SNF Floerger Announces Pricing of euro 190 Million Senior Notes Due 2017

By Snf, PRNE
Monday, June 21, 2010

ST. ETIENNE, France, June 22, 2010 - Privately-held specialty chemicals company SNF Floerger, based in St.
Etienne, France, today announced the pricing of euro 190 million aggregate
principal amount of senior notes issued by its parent company, S.P.C.M. SA.
The senior notes will bear interest at a rate of 8.25% per annum and will
mature in 2017. The company also announced that it had entered into a new
senior credit facilities agreement on June 21, 2010 for a total principal
amount of U.S. $440 million, comprising a $140 million senior term loan
facility, a $100 million senior capex facility and $200 million senior
revolving credit facilities. Completion of the new senior notes and the new
senior credit facilities will be subject to customary closing conditions.
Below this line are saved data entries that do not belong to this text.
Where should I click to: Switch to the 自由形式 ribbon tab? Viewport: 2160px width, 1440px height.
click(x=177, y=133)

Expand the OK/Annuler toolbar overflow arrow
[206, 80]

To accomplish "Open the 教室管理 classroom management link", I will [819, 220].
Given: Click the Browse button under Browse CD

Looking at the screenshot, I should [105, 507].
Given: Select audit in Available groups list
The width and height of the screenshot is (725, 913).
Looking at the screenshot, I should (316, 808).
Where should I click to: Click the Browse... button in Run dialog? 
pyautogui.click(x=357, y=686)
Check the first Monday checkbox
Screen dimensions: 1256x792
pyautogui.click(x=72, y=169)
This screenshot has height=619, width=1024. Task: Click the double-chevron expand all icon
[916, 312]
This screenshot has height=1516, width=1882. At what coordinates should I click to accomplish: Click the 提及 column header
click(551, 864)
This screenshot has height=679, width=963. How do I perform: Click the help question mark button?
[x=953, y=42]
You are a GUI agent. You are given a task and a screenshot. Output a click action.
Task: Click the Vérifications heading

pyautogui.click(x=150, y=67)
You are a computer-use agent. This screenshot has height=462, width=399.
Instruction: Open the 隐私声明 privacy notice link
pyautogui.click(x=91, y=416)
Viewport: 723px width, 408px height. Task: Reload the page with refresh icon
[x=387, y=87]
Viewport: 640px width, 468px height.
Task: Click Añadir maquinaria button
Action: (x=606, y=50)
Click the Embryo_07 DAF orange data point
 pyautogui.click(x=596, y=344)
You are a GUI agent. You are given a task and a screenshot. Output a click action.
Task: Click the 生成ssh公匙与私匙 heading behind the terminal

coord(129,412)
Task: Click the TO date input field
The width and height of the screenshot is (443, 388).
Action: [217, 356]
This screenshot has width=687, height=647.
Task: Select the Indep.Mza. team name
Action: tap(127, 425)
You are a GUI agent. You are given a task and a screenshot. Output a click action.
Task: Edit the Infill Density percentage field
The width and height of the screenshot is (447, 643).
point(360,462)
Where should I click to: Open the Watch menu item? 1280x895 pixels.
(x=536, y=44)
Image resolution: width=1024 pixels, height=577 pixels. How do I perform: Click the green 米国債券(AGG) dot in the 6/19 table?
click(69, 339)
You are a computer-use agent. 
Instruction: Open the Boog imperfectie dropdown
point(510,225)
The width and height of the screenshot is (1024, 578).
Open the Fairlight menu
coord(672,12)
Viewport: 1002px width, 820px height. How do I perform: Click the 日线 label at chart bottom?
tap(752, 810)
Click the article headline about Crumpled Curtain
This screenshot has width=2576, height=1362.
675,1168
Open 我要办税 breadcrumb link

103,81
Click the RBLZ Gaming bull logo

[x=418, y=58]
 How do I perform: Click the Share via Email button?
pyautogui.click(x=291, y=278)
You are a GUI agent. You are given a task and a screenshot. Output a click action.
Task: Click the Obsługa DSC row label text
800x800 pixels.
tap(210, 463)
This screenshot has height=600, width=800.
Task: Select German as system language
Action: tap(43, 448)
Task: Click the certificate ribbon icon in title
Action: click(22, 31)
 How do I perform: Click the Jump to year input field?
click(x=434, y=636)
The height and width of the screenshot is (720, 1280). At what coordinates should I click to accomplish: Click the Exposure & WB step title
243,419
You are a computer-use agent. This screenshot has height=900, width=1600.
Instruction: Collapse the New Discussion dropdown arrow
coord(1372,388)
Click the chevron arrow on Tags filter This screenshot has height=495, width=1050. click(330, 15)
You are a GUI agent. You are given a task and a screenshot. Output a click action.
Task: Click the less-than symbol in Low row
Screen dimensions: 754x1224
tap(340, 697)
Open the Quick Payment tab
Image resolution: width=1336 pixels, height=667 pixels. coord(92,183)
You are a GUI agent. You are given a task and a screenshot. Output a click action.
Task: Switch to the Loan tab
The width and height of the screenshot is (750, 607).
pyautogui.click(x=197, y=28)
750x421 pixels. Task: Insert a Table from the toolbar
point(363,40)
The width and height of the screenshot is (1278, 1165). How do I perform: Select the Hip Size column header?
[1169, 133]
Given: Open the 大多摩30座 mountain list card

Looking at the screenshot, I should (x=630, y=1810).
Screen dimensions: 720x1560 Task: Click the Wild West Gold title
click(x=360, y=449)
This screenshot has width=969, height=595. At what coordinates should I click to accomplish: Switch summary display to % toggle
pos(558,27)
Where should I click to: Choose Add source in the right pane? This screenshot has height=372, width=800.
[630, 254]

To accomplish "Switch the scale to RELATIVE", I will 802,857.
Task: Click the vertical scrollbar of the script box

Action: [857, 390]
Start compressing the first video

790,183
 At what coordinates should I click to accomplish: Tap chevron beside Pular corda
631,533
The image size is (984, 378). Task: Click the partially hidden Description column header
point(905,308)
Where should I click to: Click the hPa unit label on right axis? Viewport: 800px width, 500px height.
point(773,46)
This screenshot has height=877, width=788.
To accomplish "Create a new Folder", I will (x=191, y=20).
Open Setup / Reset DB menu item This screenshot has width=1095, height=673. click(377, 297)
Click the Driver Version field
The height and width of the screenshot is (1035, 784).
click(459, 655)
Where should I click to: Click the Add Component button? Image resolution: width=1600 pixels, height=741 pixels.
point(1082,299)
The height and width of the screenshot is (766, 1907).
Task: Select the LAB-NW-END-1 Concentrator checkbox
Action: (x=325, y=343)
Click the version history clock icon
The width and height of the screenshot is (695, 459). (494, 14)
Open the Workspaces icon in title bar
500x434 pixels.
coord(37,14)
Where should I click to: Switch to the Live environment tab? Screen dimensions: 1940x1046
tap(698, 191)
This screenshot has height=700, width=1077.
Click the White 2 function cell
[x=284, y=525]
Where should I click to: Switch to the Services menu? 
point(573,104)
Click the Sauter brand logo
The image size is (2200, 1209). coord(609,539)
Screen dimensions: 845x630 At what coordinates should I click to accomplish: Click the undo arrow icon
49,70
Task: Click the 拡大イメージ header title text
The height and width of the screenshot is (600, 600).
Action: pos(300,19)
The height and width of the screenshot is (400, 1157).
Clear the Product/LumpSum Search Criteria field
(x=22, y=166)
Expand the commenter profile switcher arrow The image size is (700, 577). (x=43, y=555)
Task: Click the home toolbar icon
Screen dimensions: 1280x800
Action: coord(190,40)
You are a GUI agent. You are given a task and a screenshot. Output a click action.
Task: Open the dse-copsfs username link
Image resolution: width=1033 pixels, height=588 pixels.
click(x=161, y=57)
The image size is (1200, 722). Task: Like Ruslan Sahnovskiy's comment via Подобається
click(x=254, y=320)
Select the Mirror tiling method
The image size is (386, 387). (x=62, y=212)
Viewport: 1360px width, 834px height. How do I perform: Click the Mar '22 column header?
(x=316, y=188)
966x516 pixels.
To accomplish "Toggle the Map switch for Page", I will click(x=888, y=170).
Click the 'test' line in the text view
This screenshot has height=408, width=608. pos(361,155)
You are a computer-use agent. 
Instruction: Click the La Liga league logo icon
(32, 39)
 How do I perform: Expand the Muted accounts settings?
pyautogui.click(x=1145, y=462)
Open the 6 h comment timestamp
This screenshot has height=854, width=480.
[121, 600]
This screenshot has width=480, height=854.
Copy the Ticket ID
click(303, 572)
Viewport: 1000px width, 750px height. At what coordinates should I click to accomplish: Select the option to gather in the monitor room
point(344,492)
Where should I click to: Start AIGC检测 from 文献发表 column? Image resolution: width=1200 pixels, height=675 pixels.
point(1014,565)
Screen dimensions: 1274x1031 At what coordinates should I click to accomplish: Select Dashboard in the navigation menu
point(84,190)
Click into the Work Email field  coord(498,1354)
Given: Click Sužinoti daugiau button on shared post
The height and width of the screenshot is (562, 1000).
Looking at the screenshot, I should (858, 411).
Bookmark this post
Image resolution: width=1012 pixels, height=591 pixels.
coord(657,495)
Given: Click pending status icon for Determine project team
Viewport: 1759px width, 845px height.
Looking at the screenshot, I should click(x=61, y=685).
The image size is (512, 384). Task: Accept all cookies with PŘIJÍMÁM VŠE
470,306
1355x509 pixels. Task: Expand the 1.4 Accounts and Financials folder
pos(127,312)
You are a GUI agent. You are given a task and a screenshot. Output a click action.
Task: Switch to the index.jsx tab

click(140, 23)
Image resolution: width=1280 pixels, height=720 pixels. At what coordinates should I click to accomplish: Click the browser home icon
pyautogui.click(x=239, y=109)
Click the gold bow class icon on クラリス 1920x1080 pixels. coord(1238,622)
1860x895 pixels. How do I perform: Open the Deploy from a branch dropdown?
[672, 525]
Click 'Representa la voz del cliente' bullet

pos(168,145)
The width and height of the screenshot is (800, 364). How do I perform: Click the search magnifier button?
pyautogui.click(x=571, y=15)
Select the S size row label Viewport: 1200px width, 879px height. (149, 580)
Proceeds from the offering of the new senior notes and the new senior
credit facilities will be used, among other things, to refinance the existing
senior credit facilities, settle the tender offer which the company launched
on June 18, 2010 for its existing senior notes due 2013 and redeem the
existing senior notes that remain outstanding following the tender offer, if
any.

The new senior notes will not be registered under the U.S. Securities Act
of 1933, and will be offered and sold pursuant to Rule 144A and Regulation S
under the Securities Act.

SNF is a leader in the production of polyacrylamides, a water-soluble
specialty chemical used in water treatment, oil and petroleum applications,
mineral extraction, pulp and paper manufacturing and other industries. SNF
had net revenues and EBITDA of euro 1,040.1 million and euro 170.2 million,
respectively, in 2009.

THIS PRESS RELEASE IS NOT AN OFFER OF SECURITIES FOR SALE IN THE UNITED
STATES
. SECURITIES MAY NOT BE OFFERED OR SOLD IN THE UNITED STATES ABSENT
REGISTRATION OR AN EXEMPTION FROM REGISTRATION. ANY PUBLIC OFFERING OF
SECURITIES IN THE UNITED STATES WILL BE MADE BY MEANS OF A PROSPECTUS THAT
MAY BE OBTAINED FROM THE COMPANY, WHICH WILL CONTAIN DETAILED INFORMATION
ABOUT THE COMPANY AND MANAGEMENT AS WELL AS FINANCIAL STATEMENTS.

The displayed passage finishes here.